Transformer achieved excellent results in the field of Natural Language Processing (NLP) [32]. In order to apply the Transformer to images, ViT [8] regarded each image as consisting of many \(16\times 16\) patches. Video and NLP, as compared to image, have a higher level of similarity, whether sequential or logical [26]. Therefore, the Transformer used in image is also suitable for video and can even achieve better performance in video research. However, when Transformer processes images, it often ignores the intrinsic structure information inside each patch, resulting in the lack of local features [14].

To shed new light on studying the applicability of CNNs architecture on Transformer, a two-stream Transformer architecture is proposed to combine local and global features more effectively. Simultaneously, to achieve precision and speed trade-off, we execute frame alignment operation to ensure that the Sparse pathway’s input frames are the same as the Dense pathway’s input frames. Thus, the frames feeding the Dense pathway do not need to be processed all at once, reducing the Dense pathway’s computation cost. Patch crop, a new cropping method, is also designed to focus on the center of videos.

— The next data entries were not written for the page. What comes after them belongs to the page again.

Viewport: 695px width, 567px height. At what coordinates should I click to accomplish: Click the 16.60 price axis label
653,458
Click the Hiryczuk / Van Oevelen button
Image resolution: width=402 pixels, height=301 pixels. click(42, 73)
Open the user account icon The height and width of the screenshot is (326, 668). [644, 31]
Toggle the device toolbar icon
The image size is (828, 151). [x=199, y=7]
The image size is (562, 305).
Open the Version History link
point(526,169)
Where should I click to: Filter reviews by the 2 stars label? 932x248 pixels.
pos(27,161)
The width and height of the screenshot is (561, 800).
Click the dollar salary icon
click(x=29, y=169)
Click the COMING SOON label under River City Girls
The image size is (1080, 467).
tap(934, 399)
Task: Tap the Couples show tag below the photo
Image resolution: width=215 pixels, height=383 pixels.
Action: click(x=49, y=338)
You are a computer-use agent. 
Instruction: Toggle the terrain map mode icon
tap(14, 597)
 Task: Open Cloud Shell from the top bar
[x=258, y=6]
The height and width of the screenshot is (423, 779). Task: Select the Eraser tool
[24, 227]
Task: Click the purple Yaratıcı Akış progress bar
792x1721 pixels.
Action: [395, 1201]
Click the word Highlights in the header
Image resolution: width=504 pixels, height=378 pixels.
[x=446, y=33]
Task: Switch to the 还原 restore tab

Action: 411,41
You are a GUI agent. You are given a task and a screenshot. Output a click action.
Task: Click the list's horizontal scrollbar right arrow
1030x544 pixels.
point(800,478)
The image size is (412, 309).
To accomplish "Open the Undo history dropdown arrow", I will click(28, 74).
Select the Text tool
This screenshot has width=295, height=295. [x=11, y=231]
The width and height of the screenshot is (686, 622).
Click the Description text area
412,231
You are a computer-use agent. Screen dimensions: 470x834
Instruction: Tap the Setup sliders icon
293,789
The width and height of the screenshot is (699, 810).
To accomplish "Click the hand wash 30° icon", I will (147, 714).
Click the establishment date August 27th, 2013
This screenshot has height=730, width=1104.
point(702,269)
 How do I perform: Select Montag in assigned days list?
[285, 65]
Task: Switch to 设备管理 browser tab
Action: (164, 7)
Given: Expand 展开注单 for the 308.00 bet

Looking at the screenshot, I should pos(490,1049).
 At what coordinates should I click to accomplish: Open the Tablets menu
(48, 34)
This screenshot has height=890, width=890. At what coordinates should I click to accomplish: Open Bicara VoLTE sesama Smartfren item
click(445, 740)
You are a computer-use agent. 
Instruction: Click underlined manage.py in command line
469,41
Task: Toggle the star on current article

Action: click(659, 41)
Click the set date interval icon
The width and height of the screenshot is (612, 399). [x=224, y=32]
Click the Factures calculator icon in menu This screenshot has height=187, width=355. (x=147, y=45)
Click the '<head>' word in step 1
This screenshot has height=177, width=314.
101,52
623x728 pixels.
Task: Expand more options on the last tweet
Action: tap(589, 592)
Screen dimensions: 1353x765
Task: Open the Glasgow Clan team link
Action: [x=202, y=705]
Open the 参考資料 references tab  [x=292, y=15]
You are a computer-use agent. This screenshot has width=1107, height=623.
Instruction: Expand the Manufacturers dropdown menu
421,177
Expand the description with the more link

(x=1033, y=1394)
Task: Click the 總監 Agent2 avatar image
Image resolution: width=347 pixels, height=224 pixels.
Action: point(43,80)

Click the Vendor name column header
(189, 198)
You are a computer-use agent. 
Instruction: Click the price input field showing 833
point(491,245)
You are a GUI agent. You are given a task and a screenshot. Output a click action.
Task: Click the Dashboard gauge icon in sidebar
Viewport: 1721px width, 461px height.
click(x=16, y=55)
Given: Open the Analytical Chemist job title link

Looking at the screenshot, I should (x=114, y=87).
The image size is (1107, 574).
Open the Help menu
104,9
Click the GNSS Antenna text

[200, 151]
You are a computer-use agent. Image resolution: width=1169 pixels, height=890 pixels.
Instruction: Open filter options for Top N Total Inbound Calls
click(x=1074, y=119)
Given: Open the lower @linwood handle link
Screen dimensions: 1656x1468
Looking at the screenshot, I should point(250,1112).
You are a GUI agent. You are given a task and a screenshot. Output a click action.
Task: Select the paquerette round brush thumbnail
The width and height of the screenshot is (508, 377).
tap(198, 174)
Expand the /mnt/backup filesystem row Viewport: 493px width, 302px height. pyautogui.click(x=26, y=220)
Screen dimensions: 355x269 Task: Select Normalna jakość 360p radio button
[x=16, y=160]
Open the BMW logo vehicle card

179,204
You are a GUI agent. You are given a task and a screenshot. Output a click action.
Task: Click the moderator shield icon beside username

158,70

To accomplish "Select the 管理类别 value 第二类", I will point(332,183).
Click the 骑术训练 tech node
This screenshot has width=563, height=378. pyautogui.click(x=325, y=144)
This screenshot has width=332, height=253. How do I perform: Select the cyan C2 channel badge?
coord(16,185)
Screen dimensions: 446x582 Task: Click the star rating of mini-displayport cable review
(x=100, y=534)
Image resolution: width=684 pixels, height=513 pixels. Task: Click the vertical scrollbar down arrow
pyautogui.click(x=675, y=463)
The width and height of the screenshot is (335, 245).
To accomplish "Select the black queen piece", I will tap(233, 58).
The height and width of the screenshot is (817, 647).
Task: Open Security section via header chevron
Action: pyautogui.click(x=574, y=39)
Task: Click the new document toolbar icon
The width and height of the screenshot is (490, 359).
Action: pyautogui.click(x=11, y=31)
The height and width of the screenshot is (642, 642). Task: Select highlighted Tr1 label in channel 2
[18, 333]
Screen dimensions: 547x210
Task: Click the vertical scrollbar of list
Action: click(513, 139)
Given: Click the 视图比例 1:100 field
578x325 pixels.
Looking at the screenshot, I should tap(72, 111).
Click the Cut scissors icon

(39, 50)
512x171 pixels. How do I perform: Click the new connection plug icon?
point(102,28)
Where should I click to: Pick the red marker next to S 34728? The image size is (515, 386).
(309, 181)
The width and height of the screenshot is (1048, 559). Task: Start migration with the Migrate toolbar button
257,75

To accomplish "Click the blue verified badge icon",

Our contributions can be summarized as follows:

  • A novel architecture, Sparse Dense Transformer Network(SDTN), is proposed to combine two-stream method and Transformer, considerably enhancing action recognition performance.

  • A new cropping approach with \(16\times 16\) as the basic unit, Patch crop, which allows the network to pay more attention to the patches in the center of videos.

  • Experiments demonstrate that SDTN achieves accuracy improvements on Kinetics-400 and presented Light kinetics-400. Additionally, the frame alignment is leveraged as information aggregation method to improve the performance of SDTN.

In the remainder of the paper, we first introduce related work in Sect. 2. In Sect. 3, we illustrate the proposed model. Section 4 and Sect. 5 show the experimental results and analyze based on them. Finally, the conclusion and outlook are presented in Sect. 6.

2 Related Work

2.1 CNNs in Action Recognition

CNNs have long been the standard for the backbone architectures in action recognition. Simonyan and Zisserman proposed two-stream architecture, whose method is to combine RGB and optical flow for action recognition [27]. To some extent, the computational cost of the optical flow is relatively expensive, and researchers continue to do further research on this basis. Subsequently, TSN [33] offered an exciting solution to advance our knowledge of long-term video action recognition tasks: it segments the video into N clips in the time dimension; then, each clip is input into the two-stream network, which is effectively improved the accuracy of the action recognition in long-term videos. ECO [35] provided the ECO-Full network based on TSN, which is also a parallel of two networks.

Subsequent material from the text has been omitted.